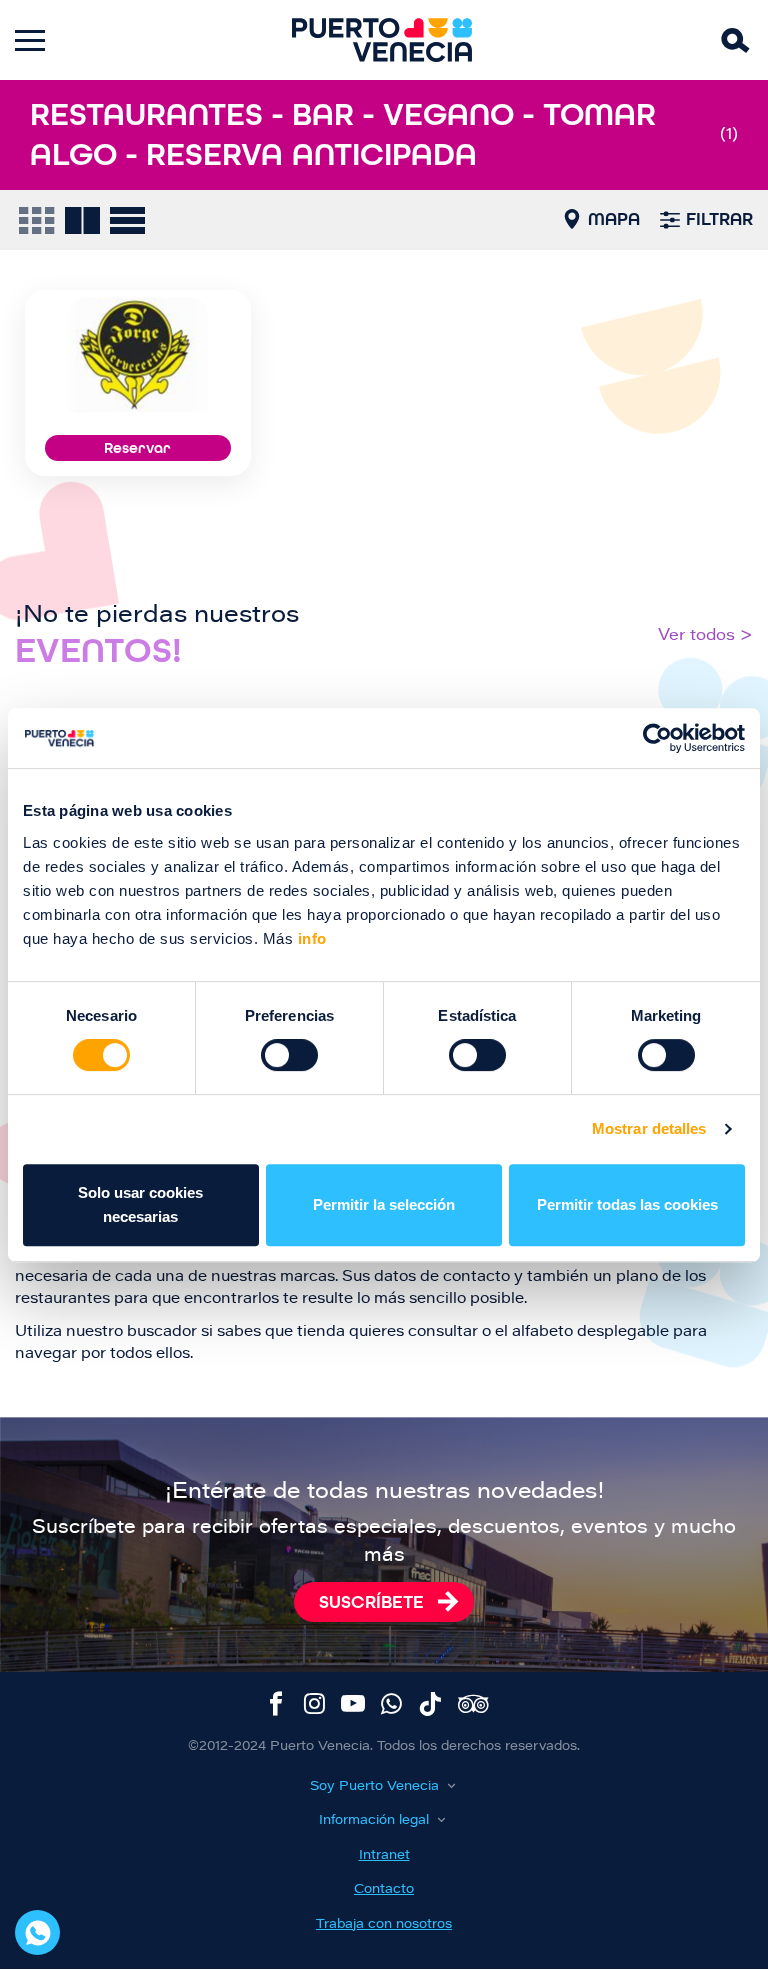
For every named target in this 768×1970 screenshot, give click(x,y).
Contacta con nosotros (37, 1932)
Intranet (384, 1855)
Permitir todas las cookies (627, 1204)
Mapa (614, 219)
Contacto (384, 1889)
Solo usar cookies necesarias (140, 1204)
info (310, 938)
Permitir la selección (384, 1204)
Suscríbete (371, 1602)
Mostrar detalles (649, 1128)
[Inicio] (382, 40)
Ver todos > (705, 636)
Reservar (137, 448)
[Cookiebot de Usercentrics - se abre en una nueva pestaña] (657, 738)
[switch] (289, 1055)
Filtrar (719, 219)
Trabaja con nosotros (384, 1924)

---

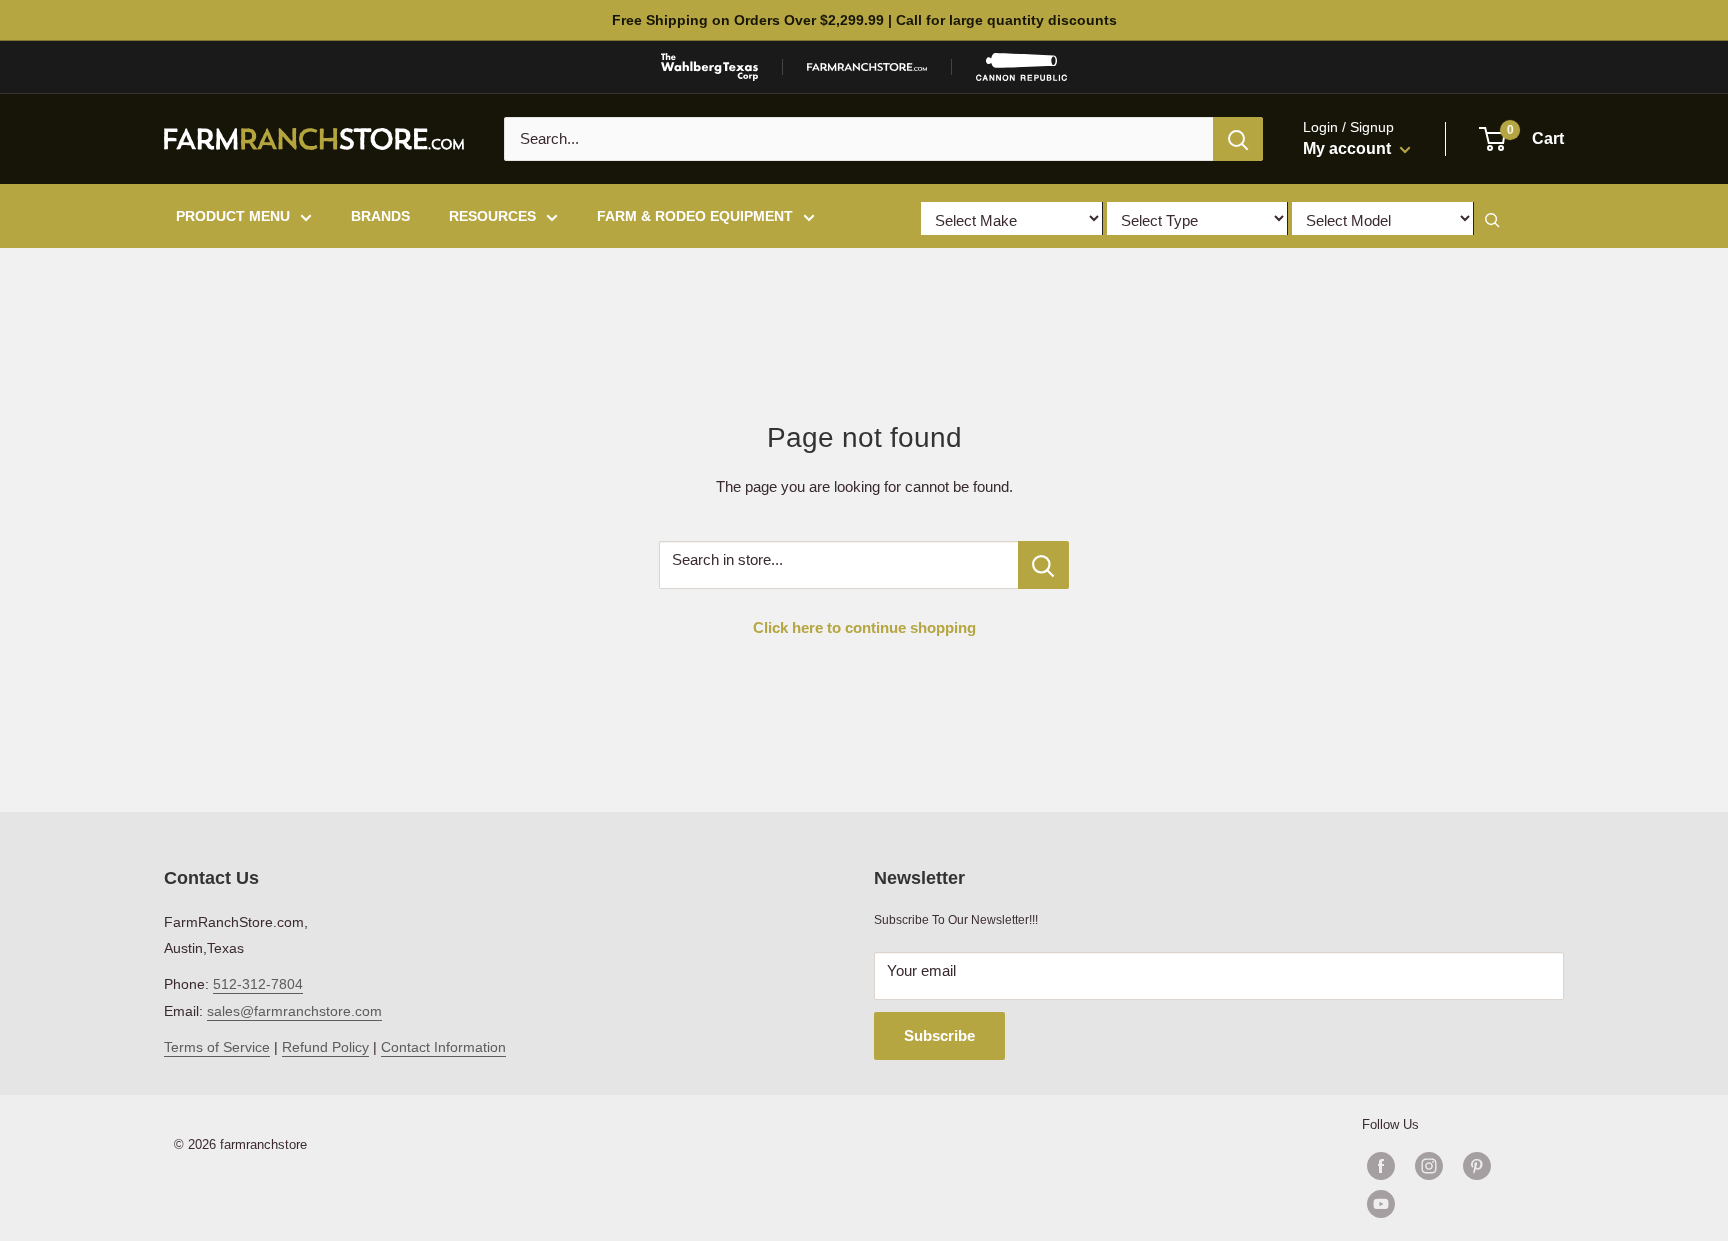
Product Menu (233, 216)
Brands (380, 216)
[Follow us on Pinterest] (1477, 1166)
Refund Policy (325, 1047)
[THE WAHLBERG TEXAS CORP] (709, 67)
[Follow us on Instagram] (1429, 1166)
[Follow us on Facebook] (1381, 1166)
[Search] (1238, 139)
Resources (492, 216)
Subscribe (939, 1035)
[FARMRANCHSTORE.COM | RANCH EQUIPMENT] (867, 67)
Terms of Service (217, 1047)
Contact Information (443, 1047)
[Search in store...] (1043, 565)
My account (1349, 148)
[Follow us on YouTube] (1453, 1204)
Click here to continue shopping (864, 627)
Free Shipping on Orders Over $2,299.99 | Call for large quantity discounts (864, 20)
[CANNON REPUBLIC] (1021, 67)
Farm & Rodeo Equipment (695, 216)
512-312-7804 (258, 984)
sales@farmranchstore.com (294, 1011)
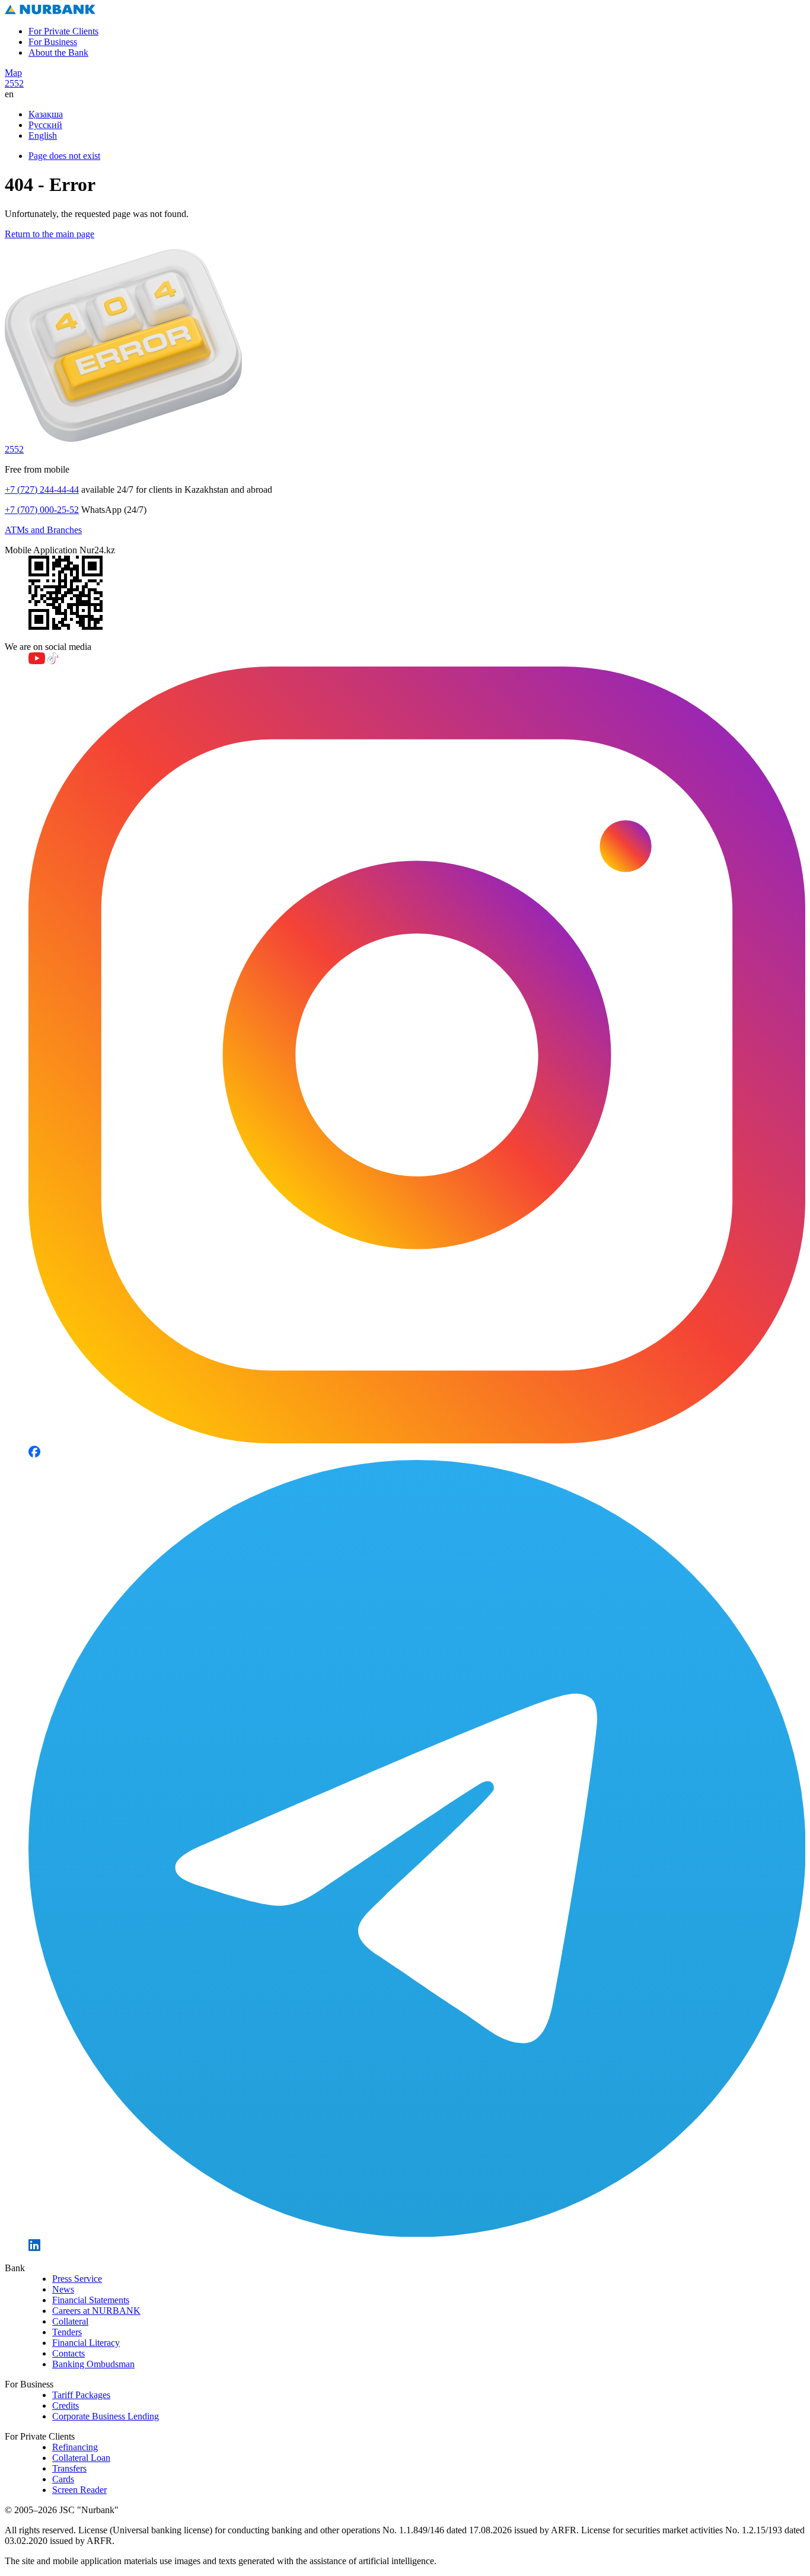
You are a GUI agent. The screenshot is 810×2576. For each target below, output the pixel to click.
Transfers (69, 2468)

> TASK DIRECTIONS
Based on the listing, determine the number of lines that include the string "screenshot", and give that number without further text.

> EXERCISE OUTPUT
2